In the 16th century, Madhusudana Saraswati of Bengal organised a section of the Naga (naked) tradition of armed sannyasis in order to protect Hindus from the tyranny of the Mughal invaders.

Warrior-ascetics could be found in Hinduism from at least the 1500s and as late as the 1700s, although tradition attributes their creation to Sankaracharya.

Some examples of Akhara currently are the Juna Akhara of the Dashanami Naga, Niranjani Akhara, Anand Akhara, Atal Akhara, Awahan Akhara, Agni Akhara and Nirmal Panchayati Akhara at Prayagraj. Each akhara is divided into sub-branches and traditions. An example is the Dattatreya Akhara (Ujjain) of the naked sadhus of Juna Naga establishment.

The naga sadhus generally remain in the ambit of non-violence, though some sections are also known to practice the sport of Indian wrestling. The Dasanāmi sannyāsins practice the Vedic and yogic Yama principles of ahimsā (non-violence), satya (truth), asteya (non-stealing), aparigraha (non-covetousness) and brahmacārya (celibacy / moderation).

The naga sadhus are prominent at Kumbh mela, where the order in which they enter the water is fixed by tradition. After the Juna akhara, the Niranjani and Mahanirvani Akhara proceed to their bath. Ramakrishna Math Sevashram are almost the last in the procession.

==Characteristics==

===Parampara===
In the Indian religious and philosophical traditions, all knowledge is traced back to the gods and to the Rishis who primarily heard the Vedas by meditation.

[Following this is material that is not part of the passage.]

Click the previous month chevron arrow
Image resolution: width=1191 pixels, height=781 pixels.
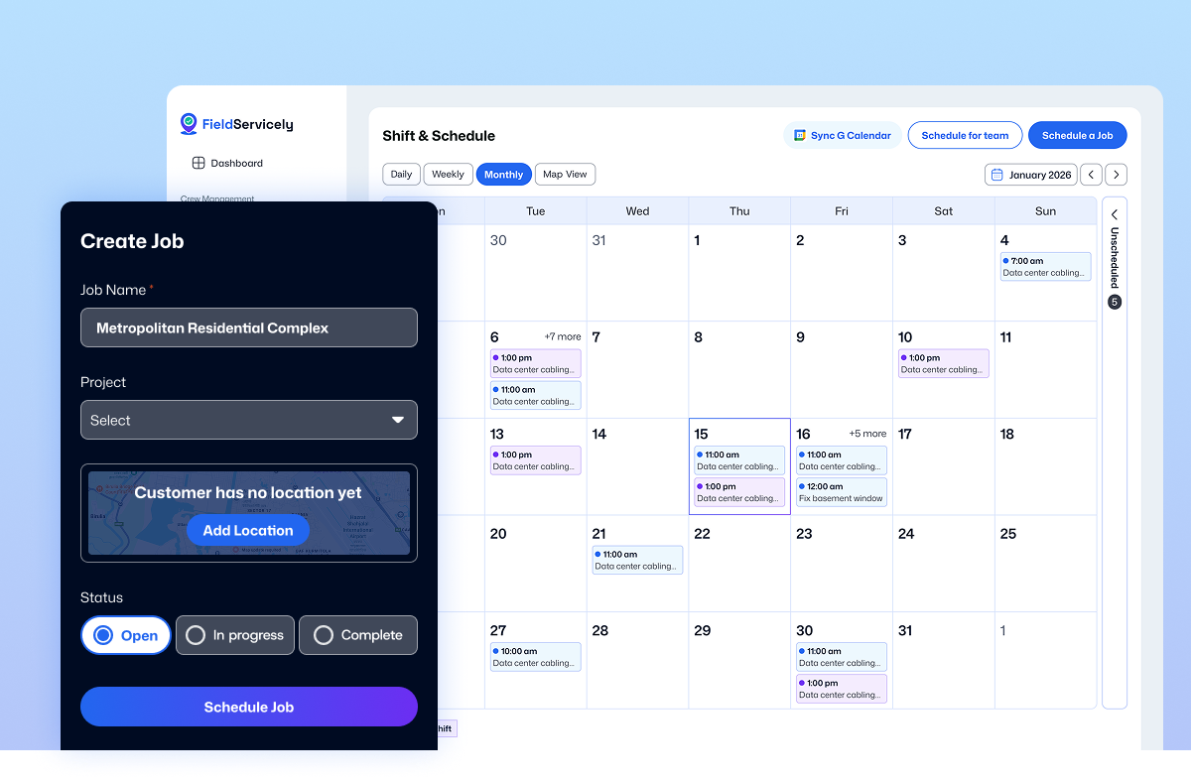(x=1091, y=174)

The current Acaryas, the heads of the maṭhas, trace their authority back to the four main disciples of Shankara, and each of the heads of these four maṭhas takes the title of Shankaracharya ("the learned Shankara") after Adi Shankara.

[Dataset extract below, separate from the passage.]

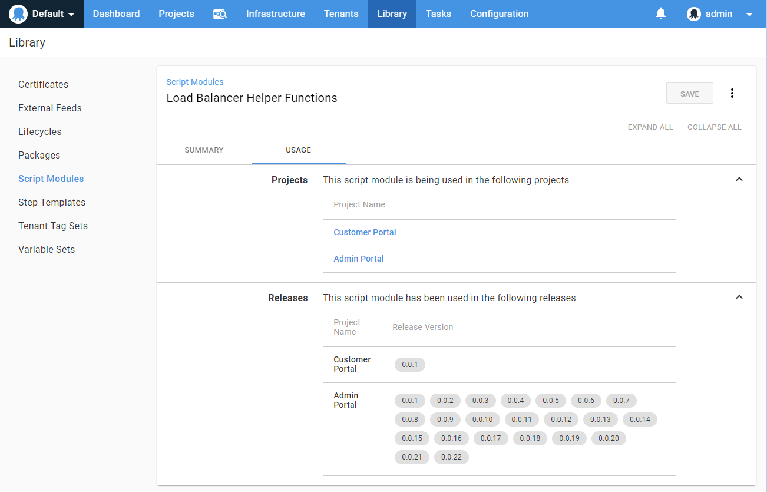Viewport: 767px width, 492px height.
Task: Open the Tenants menu item
Action: [x=341, y=14]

The Advaita guru-paramparā (Lineage of Gurus in Non-dualism) begins with the mythological time of the Daiva-paramparā, followed by the vedic seers of the Ṛṣi-paramparā, and the Mānava-paramparā of historical times and personalities: (Note: The following Sanskrit Verse among Smarthas provides the list of the early teachers of the Vedanta in their order:

"नारायणं पद्मभुवं वशिष्ठं शक्तिं च तत्पुत्रं पराशरं च व्यासं शुकं गौडपादं महान्तं गोविन्दयोगीन्द्रं अथास्य शिष्यम्

श्री शंकराचार्यं अथास्य पद्मपादं च हस्तामलकं च शिष्यम् तं तोटकं वार्त्तिककारमन्यान् अस्मद् गुरून् सन्ततमानतोऽस्मि
अद्वैत गुरु परंपरा स्तोत्रम्"

"nārāyanam padmabhuvam vasishtam saktim ca tat-putram parāśaram ca

vyāsam śukam gauḍapāda mahāntam govinda yogīndram athāsya śiṣyam

śri śankarācāryam athāsya padmapādam ca hastāmalakam ca śiṣyam

tam trotakam vārtikakāram-anyān asmad gurūn santatamānato’smi
Advaita-Guru-Paramparā-Stotram",

The above advaita guru paramparā verse salute the prominent gurus of advaita, starting from Nārāyaṇa through Adi Sankara and his disciples, up to the Acharyas of today.)

Daiva-paramparā
- Nārāyaṇa
- Sadāśiva
- Padmabhuva (Brahmā)
Ṛṣi-paramparā
- Vaśiṣṭha
- Śakti
- Parāśara
- Vyāsa (Note: the famous redactor of the vedas, he is also traditionally identified with Bādarāyaṇa, the composer of the Brahmasūtras)
- Śuka
Mānava-paramparā
- Gauḍapāda
- Govinda bhagavatpāda
- Śankara bhagavatpāda, and then Shankara's four disciples
  - Padmapāda
  - Hastāmalaka
  - Toṭaka
  - Vārtikakāra (Sureśvara) and others

===Ten Names===
Hindus who enter sannyāsa in the ēkadaṇḍi tradition take up one of the ten names associated with this Sampradaya: Giri, Puri, Bhāratī, Vana/Ban, Āraṇya, Sagara, Āśrama, Sarasvatī, Tīrtha, and Parvata. Sanyasis of Advaita Vedanta and Dvaita Vedanta belong to ēkadaṇḍi tradition.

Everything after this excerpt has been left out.